Lori Breitzke, E&S Consulting LLC, Double Diamond Group
Buried within the 1,689-page Consumer Financial Protection Bureau (CFPB) “final rule,” or Prepaid Access Rule, are provisos that pertain to digital wallets. In a previous article, I shared the basic outlines of the rule itself and how it relates to digital payments. But how worried should payment facilitators who operate a digital wallet be?
Let’s get down to the nitty-gritty of what is actually contained within the portions of the Prepaid Access Rule regarding digital wallets – and how much concern they should be to payment facilitators.
Let’s do a quick review of this “final rule” to put things into context and perspective. The rule, which goes into effect on October 1, 2017, amends the provisos of Regulation E (the Electronic Funds Transfer Act of 1978) and Regulation Z (a component of the Truth in Lending Act of 1968 that promulgates rules designed to protect consumers against misleading practices by the lending industry) to cover not just prepaid and reloadable cards, but also digital wallets, person-to-person (P2P) payment platforms, tax refund cards, payroll cards, cards for student financial aid, and some government benefit cards.
Exclusions include gift cards that are “marketed and labeled” as such, merchant-specific store cards, and loyalty/promotional rewards cards. The rules mandate free consumer access to account information (or periodic statements as with traditional accounts), $50 liability limits for unauthorized transactions on lost or stolen cards when loss or theft is promptly reported, fee disclosures in easy-to-read standard form, and credit protections similar to those of traditional credit cards.
It Just Doesn’t Compute
In the text of the rule, the CFPB defines both digital wallets and mobile wallets (i.e., digital wallets accessible by consumers using a mobile device, like a smartphone) as “similarly” storing “one or more of the consumer’s payment credentials electronically.” Other than this short definition, there is no detail provided about these digital wallets.
Even more importantly, in order to meet the definition of “prepaid account”—and therefore be subject to the rule—a product, including a digital wallet, must be either an account that is marketed or labeled as “prepaid” and is redeemable upon presentation at multiple unaffiliated merchants or usable at ATMs.
Alternatively, it must meet all of these criteria: is issued on a prepaid basis in a specified amount or is capable of being loaded with funds after issuance; has a primary function of enabling consumers to conduct transactions with multiple, unaffiliated merchants for goods or services, to conduct transactions at ATMs, or to conduct person-to-person (P2P) transfers; and is not a checking account, a share draft account, or negotiable order of withdrawal (NOW) account.
Merchant-specific wallets are not intended for use at multiple unaffiliated merchants—only at one merchant (think WalmartPay, Starbucks, CVSPay, KohlsPay, etc.). So they don’t pass the test.
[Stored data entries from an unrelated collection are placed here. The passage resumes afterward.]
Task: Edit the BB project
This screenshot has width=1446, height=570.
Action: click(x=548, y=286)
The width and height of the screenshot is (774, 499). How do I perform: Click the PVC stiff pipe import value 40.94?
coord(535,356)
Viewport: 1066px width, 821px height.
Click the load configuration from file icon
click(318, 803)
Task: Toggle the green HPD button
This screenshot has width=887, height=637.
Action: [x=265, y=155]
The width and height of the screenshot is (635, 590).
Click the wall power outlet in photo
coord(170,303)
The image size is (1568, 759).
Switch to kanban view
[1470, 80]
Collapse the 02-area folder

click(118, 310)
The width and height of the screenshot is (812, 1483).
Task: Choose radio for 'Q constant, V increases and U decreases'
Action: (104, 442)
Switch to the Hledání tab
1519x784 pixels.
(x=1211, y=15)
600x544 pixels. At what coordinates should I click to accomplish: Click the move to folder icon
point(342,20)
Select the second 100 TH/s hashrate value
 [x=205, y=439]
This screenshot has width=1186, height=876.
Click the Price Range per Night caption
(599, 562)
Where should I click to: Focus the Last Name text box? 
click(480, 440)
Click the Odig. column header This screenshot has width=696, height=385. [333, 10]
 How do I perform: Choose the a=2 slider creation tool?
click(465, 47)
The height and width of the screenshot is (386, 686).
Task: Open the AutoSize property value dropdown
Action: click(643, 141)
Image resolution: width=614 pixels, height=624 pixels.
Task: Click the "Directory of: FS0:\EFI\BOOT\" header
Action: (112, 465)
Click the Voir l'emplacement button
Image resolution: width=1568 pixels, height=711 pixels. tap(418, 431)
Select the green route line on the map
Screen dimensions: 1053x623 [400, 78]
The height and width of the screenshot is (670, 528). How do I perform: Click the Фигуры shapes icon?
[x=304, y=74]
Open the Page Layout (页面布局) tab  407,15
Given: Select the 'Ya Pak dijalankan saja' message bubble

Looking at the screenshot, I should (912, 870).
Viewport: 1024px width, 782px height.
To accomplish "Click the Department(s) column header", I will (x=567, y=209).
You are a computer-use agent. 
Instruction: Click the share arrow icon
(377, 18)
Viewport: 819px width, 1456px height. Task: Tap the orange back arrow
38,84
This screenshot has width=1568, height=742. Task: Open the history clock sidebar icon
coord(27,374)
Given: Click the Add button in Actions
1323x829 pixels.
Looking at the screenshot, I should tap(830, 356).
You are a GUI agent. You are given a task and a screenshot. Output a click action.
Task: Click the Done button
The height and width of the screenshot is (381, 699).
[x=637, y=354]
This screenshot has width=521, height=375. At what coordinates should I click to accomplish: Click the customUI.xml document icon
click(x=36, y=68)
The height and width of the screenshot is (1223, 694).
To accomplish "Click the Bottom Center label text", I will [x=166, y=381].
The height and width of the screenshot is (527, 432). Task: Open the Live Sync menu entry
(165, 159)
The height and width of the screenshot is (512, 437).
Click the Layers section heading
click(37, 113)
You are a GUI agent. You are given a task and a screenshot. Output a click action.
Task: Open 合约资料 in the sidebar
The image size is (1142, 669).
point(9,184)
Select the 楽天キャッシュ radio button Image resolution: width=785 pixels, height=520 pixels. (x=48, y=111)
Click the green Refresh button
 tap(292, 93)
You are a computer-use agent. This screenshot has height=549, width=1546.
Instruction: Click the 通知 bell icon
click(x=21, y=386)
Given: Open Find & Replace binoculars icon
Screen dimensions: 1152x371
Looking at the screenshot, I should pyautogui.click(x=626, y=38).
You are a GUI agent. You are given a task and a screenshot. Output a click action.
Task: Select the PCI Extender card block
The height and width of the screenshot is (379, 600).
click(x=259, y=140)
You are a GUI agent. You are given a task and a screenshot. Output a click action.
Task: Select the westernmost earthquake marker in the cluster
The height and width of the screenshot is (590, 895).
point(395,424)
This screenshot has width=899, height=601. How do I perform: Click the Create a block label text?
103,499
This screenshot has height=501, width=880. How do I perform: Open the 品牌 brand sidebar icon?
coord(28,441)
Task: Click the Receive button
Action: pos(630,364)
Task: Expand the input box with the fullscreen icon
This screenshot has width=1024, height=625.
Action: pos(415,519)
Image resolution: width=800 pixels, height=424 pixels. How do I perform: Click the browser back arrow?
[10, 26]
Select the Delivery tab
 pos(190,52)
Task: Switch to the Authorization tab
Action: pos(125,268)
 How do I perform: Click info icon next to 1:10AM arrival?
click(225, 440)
What’s more, in the text of the rule, digital wallets and mobile wallets alike are referred to specifically as “consumer” accounts. The implied concern in the rule is that, were such wallets to fall into the wrong hands, trouble would ensue. There is a section within the ruling where the CFPB states its position that digital wallets that can hold funds operate in large part in a manner similar to physical or online prepaid accounts.
The CFPB goes on to say that “a consumer can load funds onto a digital wallet, spend the multiple funds at multiple, unaffiliated merchants or conduct peer-to-peer transfers, and reload the account once the funds are depleted.” The text also spells out the bureau’s belief that “consumers who transact using digital wallets deserve the same protections as consumers who use other prepaid accounts. Indeed, as with other prepaid accounts, a consumer’s digital wallet could fall victim to erroneous or fraudulent transactions.”
The Bottom Line
The key takeaways here are that not all wallets meet the prepaid definition set forth in the rule, and the rule refers only to consumer digital wallets. Consumer digital wallets fall outside the scope of payment facilitators’ responsibilities and functions. PFs are involved only with digital wallets into which proceeds from merchants selling goods or services are deposited. And these merchant-funded wallets simply are not referenced—even in an implied fashion—in the Prepaid Access Rule.
In short, in my opinion, the rule does not affect payment facilitators because it does not include this type of depository wallet. One word of caution, however—the bureau could extend the rule to other “similar” digital wallets, ultimately bringing payment facilitators under the Prepaid Access Rule umbrella. But that would mean developing an entirely new set of digital wallet definitions and a new portion of the rule, which could take quite a long time to push through the appropriate channels, if we use the new rule as our guide.
So when it comes to digital wallets, let’s not sweat it. As I mentioned in my initial blog about the Prepaid Access Rule, I don’t think the rule is going to stymie financial technology (fintech) innovation, but rather, that the thousands of fintech companies out there will be innovating further and looking for prepaid as a base of opportunity.
Let’s keep our eyes on that ball, and leave the concern about digital wallets to others. As the saying goes, not your monkeys, not your circus.